そこまで考えて、千切は今のスーツがもう着れないことに改めて気づいた。今来ているスーツも、玲王が一生懸命千切に似合うようにと考えて、特注してくれたものだったのだ。
「ありがとう、玲王…でも、このスーツダメにしてごめん…お前がくれたのに」
「ん?別に気にすんなよ。同じのもう一回作ればいいし」
「いや、それは流石に…」
「まぁ、他の柄とかも増えてるし…今度また店に行くか。色々試着してみて合う柄で作ろうぜ」
玲王はそう言いながら、千切の着ているスーツを脱がして行く。千切は脱がされながら、何だか納得できなくて「うーん」と唸った。
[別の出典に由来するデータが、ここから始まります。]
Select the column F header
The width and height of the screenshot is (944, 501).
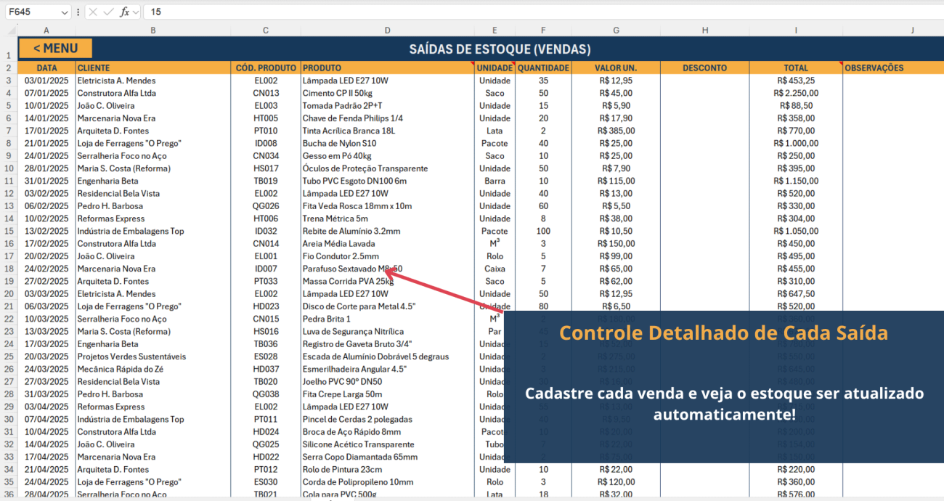(x=543, y=30)
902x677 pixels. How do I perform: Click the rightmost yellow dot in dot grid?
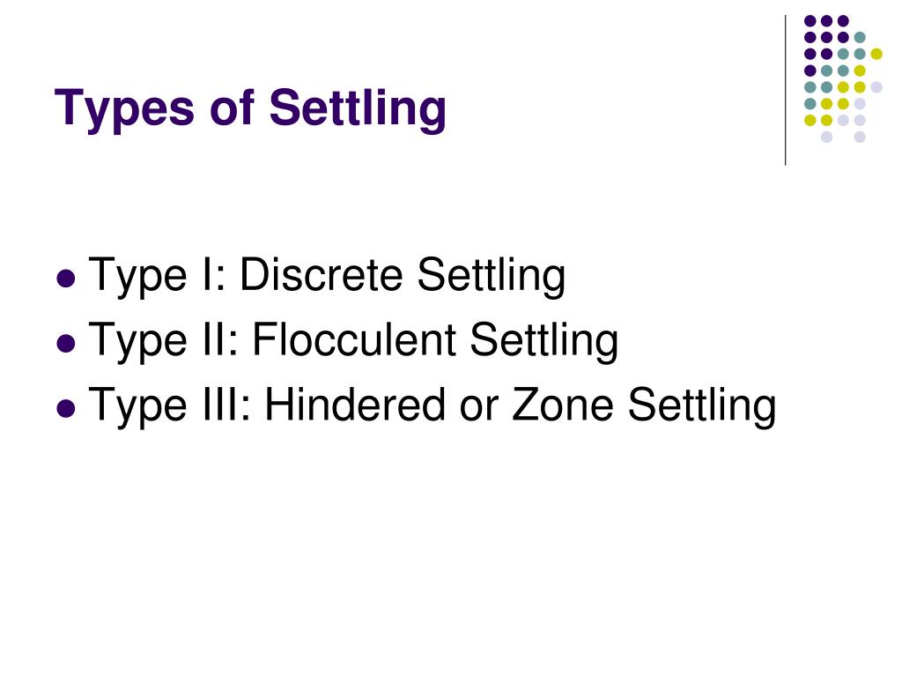[876, 54]
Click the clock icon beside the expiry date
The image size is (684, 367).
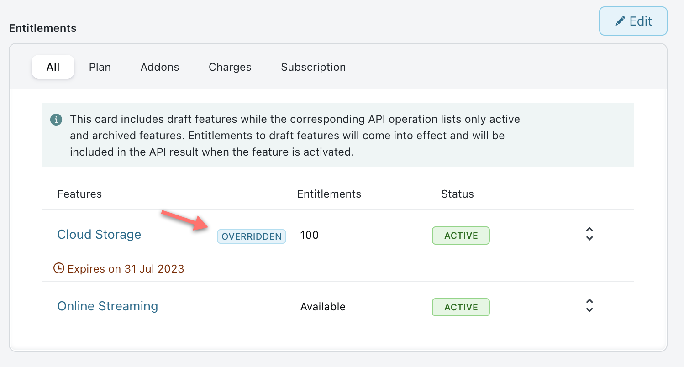[59, 268]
「俺、お前が好きだけど、別にお前の資産の恩恵に預かりたいわけじゃないんだけど」
千切は思い切って玲王にそう伝える。玲王はその言葉に目を丸めた。
「え?何それ。そんなこと考えたのか?」
「そりゃそうだろ。お前に貰ってばっかじゃん」
「えー、別に俺はそれが楽しいからしてるだけだし…気にしなくていいけど」
「いやいや。俺の金銭感覚は庶民的だからあんな高価なもの貰っても怖いんだけど」
「怖い?」
「壊したり汚しそう
「壊しても汚してもいいよ。また買えばいいじゃん」
「それが嫌なんだよ…」
駄目だ、話にならない、と千切は思ってため息を吐くと、そんな千切をみていた玲王が今度は「うーん」と唸る。
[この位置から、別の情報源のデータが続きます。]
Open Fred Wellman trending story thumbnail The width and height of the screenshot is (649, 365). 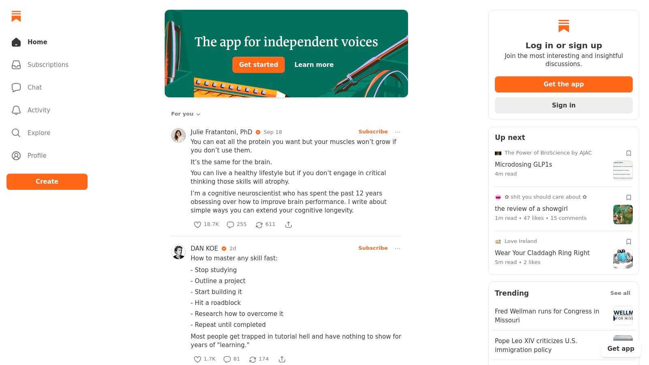pyautogui.click(x=623, y=316)
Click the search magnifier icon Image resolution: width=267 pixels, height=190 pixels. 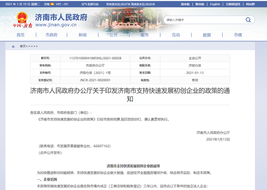click(248, 20)
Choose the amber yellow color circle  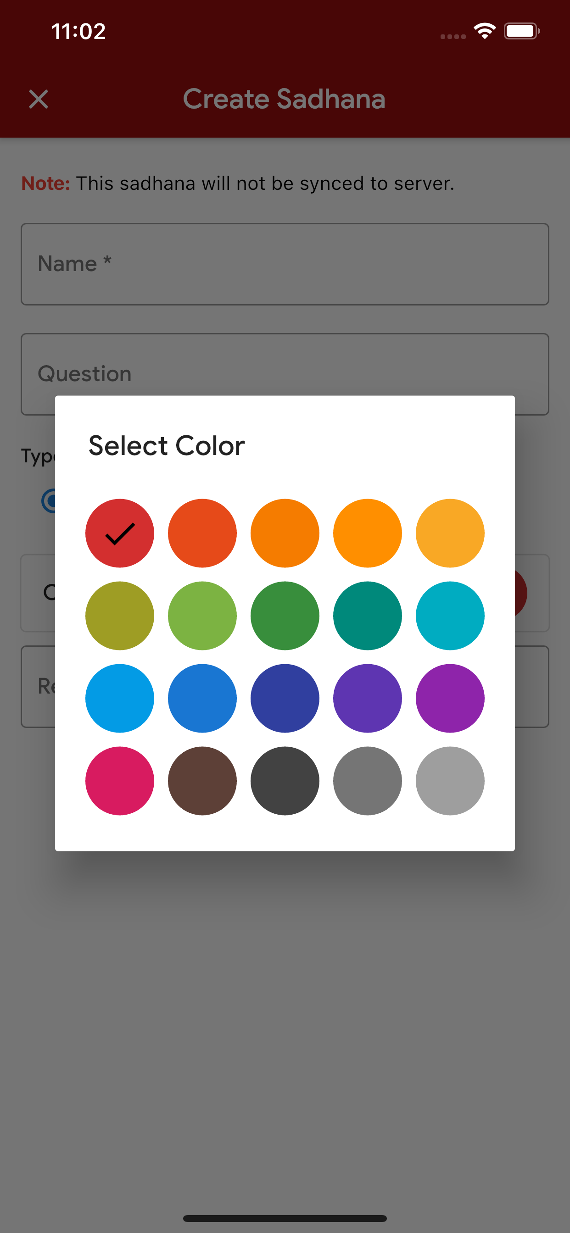click(x=450, y=533)
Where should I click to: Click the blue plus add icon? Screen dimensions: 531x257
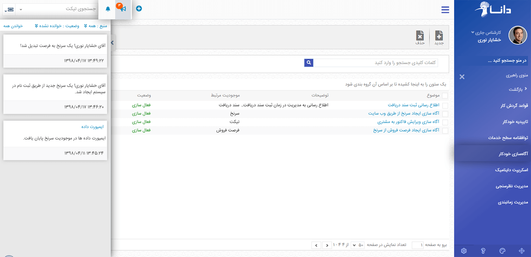[139, 8]
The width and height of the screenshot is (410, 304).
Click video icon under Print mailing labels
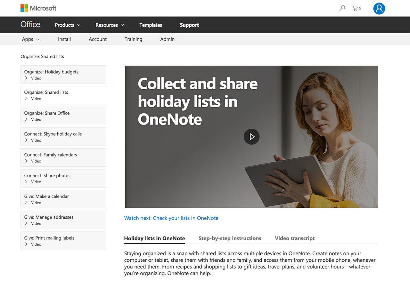[26, 244]
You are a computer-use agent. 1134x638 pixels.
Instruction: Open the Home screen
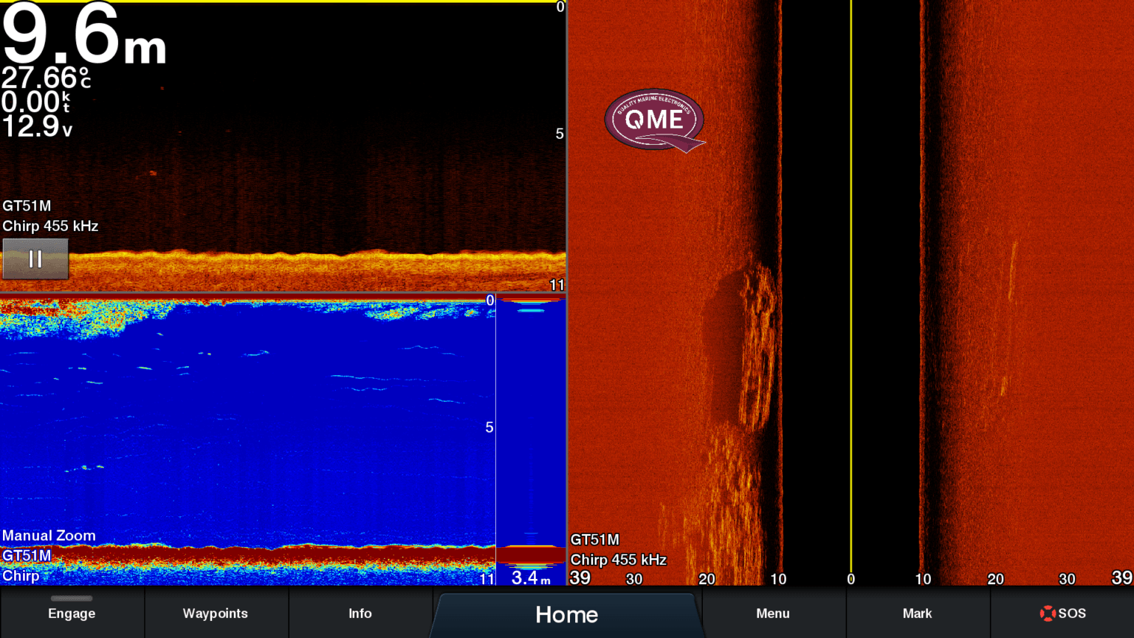point(567,614)
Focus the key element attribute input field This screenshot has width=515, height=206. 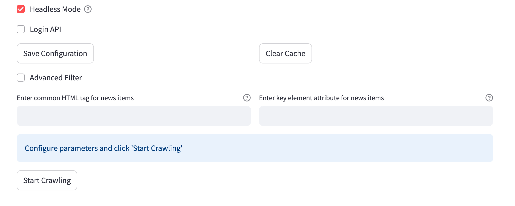click(376, 116)

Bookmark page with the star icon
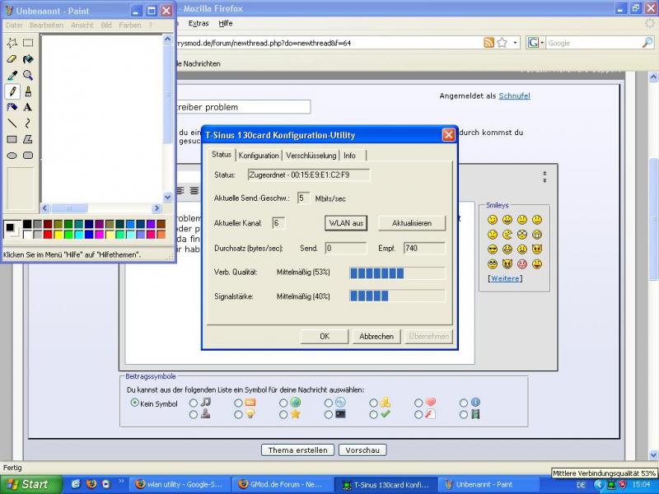tap(502, 43)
「別にお前に合わせてもいいけど…俺は俺が持つ財力で最高にいいものを好きな奴にあげたい」
「……」
「だから、本気でお前が困って絶対に使えないってならない限りは、俺が良いと思ったのをずっとお前にプレゼントするつもり」
「…自分勝手だな」
「そこはエゴイストって言ってくれよ」
玲王がジャケットを広げてくれたので、千切は袖に腕を通す。ボタンを止めて、腕を動かしたり体を捻ってみると、ジャストフィットなだけあってとても動きやすい。あと、着心地がとてもいい。
「違和感ないか?」
「ベストフィット。ありがとう」
「おう」
嬉しそうに笑った玲王は、脱いだスーツを集める。千切はその横顔を見つめてから、床に転がされた革靴を拾って履いた。
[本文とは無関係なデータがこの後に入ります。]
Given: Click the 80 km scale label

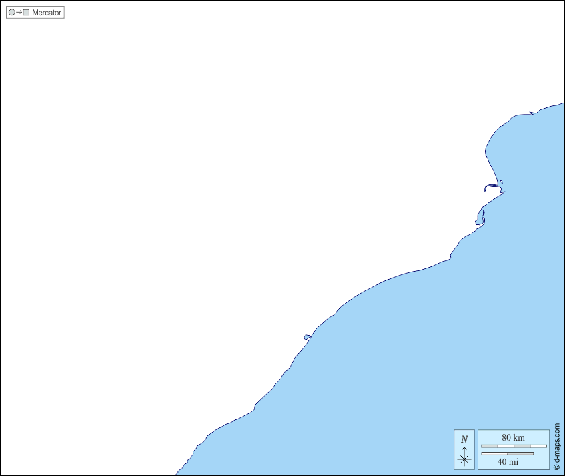Looking at the screenshot, I should (513, 437).
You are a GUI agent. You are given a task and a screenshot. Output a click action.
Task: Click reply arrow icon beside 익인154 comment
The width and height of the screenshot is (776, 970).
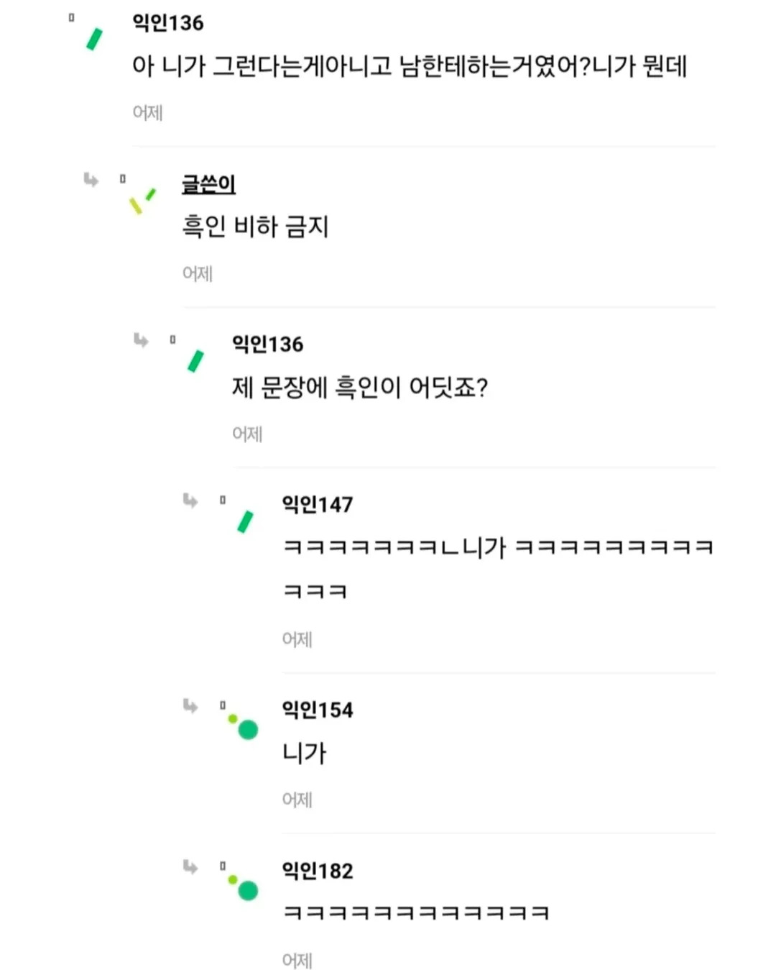coord(190,705)
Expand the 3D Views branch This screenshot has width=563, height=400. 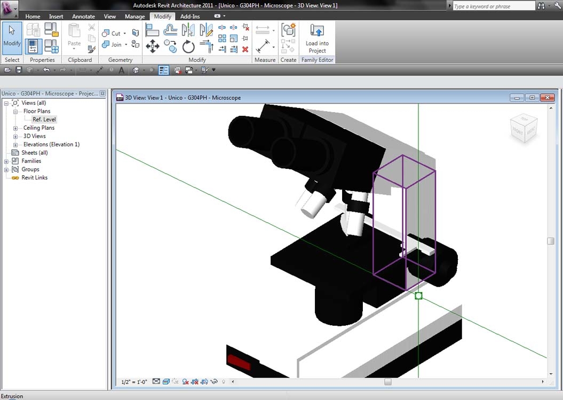click(x=15, y=136)
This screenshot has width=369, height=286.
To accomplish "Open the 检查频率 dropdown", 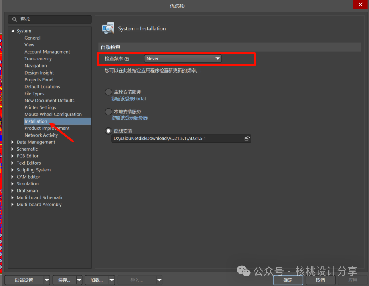I will pyautogui.click(x=182, y=58).
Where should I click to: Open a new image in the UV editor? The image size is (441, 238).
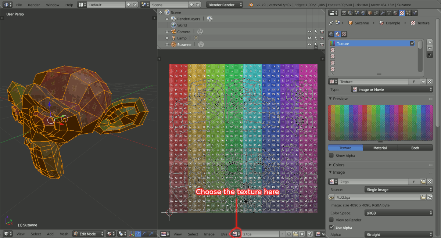295,234
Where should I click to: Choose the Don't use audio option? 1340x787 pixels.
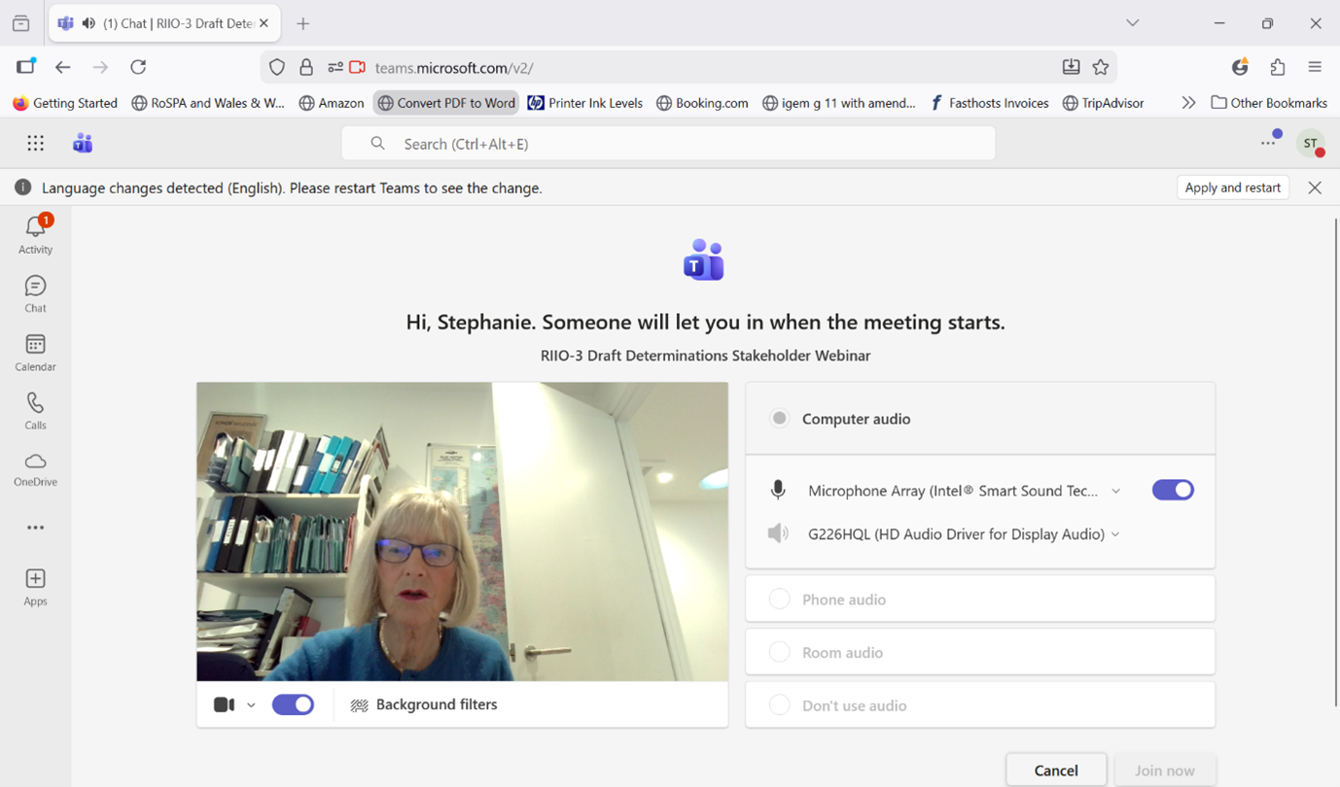tap(780, 705)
ずっと貰ってばかりの自分が、恋人に何を返せるのだろうか、と千切は少し考える。
そして、徐に口を開いた。
「…玲王」
「ん?」
「歯ブラシを毟るお前も」
「え、何」
「メンヘラになるお前も」
「お嬢?」
「凪が大切なのも踏まえた上で、俺は玲王が好き」
「…うん」
「ただ、御曹司のお前には、ちょっと…慣れなくて」
「うん」
「今日の事とかあって、色々考えた方がいいと思ったけど」
「……」
「…使用人の人とかに、的確に指示出したり、命令したりしてるお前を見て、御曹司のお前に見惚れた…どんな玲王も好きだって自覚させられた。金銭感覚に慣れるのはもうちょっと待ってほしいけど…でもお前との未来を俺は誰にも譲らないから。玲王もその覚悟をしとけよ」
革靴の紐をギュッと結ぶと、千切はゆっくりと立ち上がる。千切は微笑みながら玲王の方へと顔を向けると、玲王は目を見開いた顔をしていた。
しかし、すぐに口元を綻ばせて、千切に抱きつく。
「お嬢はやっぱかっこいいな」
「知ってる」
「そんな素敵な恋人を、俺も手放す気はない」
「おう」
「まぁ、俺も…もうちょっと一般的な金銭感覚を身につけるよ」
「コスパの良さを教えてやろう」
「ハハッ、楽しみにしてる」
抱きしめていた体を離してから、触れるだけのキスをする。本当はお互いにもっと堪能したいが、ここはまだパーティー会場だ。
「さて、このまま帰るか」
「…帰ってもいいのか?」
「大丈夫だろ。今頃会場の方も困惑してるだろうし」
「困惑?」
「今回の件も踏まえて諸々の痛いところを突いてるところ」
「スポンサーなのに大丈夫なのか…?」
「チームに穴が開く分はうちが補うから気にすんな」
サラリと何でもないようなことを言う玲王に、千切はまた少しだけ遠い目をする。慣れるように頑張ると言ったが、本当に慣れることができるのか、千切はかなり不安になった。
とは言え、満足そうに玲王が笑っているので、今はこれでいいのだろう。今まで何とかなってきたのだから、これからも何となる、と千切は思うことにした。